# Task details
Nothing but the lines from the one containing "Given: Select Dispositivos" through the last line of the data below should be returned, each copied exactly.

── Material for this exercise ──

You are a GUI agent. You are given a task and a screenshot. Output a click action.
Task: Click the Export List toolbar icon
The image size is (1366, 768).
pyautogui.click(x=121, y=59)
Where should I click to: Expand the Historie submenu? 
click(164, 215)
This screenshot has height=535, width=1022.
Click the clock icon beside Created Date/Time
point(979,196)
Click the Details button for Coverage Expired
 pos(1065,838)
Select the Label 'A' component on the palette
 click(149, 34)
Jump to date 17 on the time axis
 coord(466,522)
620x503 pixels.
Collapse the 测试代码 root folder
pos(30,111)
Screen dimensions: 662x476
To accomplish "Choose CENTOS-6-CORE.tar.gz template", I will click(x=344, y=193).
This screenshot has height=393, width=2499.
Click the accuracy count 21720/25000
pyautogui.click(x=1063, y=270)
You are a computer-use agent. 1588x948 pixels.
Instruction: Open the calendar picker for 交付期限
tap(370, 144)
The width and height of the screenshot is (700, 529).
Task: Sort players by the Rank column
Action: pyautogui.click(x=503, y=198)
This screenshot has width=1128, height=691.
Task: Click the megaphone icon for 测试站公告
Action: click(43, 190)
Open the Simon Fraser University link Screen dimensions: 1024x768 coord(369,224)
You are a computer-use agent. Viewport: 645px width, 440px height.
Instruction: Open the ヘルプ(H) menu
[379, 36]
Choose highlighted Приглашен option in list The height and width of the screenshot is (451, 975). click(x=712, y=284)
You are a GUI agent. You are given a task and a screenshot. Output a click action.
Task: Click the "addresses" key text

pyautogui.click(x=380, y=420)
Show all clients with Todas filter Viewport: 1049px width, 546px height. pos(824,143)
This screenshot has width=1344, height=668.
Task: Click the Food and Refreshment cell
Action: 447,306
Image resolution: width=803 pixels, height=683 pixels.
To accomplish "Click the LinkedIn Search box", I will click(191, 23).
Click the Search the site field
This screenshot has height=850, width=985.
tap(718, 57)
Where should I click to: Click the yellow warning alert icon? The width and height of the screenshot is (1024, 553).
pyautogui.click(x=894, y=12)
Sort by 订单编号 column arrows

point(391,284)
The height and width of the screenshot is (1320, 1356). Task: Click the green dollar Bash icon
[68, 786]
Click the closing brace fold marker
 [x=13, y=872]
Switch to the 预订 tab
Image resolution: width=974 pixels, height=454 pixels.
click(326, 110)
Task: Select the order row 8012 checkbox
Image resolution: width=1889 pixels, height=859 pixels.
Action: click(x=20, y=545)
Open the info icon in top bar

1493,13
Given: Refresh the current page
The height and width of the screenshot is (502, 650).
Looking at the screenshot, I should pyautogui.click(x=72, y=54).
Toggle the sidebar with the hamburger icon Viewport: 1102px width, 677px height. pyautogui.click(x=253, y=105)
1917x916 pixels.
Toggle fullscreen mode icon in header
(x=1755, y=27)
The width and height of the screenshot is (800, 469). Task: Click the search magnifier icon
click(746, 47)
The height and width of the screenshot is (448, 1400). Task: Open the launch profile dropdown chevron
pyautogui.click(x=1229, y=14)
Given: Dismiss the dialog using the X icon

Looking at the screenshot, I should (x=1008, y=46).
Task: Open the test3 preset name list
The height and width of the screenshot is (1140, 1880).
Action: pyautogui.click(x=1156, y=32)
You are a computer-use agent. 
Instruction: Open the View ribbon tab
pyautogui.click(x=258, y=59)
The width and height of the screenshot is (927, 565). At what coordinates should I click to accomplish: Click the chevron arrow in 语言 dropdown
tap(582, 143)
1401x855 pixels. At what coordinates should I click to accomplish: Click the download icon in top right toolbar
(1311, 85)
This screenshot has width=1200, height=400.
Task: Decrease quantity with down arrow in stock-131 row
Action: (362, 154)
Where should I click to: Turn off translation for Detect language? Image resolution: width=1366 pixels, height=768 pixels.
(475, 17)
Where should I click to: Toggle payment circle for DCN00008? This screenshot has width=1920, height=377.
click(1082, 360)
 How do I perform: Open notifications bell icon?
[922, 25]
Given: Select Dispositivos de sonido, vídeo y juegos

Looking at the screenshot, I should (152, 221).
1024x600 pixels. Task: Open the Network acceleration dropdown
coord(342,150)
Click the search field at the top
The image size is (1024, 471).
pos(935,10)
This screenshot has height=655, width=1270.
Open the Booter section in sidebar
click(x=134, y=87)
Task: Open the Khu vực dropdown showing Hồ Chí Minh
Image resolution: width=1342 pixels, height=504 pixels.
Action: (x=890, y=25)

───

# Output of the exercise
Given: Select Dispositivos de sonido, vídeo y juegos

Looking at the screenshot, I should (152, 221).
1024x600 pixels. Task: Open the Network acceleration dropdown
coord(342,150)
Click the search field at the top
The image size is (1024, 471).
pos(935,10)
This screenshot has height=655, width=1270.
Open the Booter section in sidebar
click(x=134, y=87)
Task: Open the Khu vực dropdown showing Hồ Chí Minh
Image resolution: width=1342 pixels, height=504 pixels.
Action: (x=890, y=25)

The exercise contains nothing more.